▸ **What the task asks**: Under this line are the records; write out word for word the part that begins at the line containing "Select the 22:00 timeline marker" and ends at the line containing "Task: Toggle the", and no more.

▸ **Records supplied**:
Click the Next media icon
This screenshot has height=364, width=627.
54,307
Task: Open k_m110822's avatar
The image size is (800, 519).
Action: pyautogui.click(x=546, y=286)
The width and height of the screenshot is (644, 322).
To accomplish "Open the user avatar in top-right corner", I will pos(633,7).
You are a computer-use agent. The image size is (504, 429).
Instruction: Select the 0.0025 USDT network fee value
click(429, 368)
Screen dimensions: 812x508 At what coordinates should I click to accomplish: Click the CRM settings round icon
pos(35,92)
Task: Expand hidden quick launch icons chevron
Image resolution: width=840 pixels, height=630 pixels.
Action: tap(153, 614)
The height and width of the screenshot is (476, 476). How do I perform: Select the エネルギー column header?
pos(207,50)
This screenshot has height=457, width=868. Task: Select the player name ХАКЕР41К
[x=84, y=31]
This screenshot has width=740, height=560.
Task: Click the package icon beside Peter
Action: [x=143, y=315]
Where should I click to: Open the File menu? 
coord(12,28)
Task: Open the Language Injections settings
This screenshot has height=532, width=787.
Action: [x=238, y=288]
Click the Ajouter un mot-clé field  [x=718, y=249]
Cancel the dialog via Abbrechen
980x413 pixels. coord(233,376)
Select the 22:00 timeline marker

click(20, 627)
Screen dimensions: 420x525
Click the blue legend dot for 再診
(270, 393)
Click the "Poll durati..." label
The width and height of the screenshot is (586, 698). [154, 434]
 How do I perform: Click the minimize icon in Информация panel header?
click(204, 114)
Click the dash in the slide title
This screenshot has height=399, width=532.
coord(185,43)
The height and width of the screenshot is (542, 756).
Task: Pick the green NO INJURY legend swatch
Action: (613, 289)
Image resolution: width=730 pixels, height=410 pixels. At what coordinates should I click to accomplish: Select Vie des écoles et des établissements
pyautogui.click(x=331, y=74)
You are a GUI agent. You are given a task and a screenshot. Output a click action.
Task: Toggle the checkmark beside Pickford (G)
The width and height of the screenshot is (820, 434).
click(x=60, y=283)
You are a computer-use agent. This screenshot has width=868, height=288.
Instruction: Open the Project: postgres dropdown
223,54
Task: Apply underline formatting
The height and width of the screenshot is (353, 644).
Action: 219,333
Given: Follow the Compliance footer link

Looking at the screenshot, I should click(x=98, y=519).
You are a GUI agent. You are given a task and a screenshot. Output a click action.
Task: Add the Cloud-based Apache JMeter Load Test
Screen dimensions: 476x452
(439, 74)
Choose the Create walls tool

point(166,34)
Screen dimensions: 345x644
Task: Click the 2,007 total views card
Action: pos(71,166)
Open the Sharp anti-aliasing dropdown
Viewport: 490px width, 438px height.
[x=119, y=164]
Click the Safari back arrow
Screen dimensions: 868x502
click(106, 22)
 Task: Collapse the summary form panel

▸ **Exercise output**:
Select the 22:00 timeline marker

click(20, 627)
Screen dimensions: 420x525
Click the blue legend dot for 再診
(270, 393)
Click the "Poll durati..." label
The width and height of the screenshot is (586, 698). [154, 434]
 How do I perform: Click the minimize icon in Информация panel header?
click(204, 114)
Click the dash in the slide title
This screenshot has height=399, width=532.
coord(185,43)
The height and width of the screenshot is (542, 756).
Task: Pick the green NO INJURY legend swatch
Action: (613, 289)
Image resolution: width=730 pixels, height=410 pixels. At what coordinates should I click to accomplish: Select Vie des écoles et des établissements
pyautogui.click(x=331, y=74)
You are a GUI agent. You are given a task and a screenshot. Output a click action.
Task: Toggle the checkmark beside Pickford (G)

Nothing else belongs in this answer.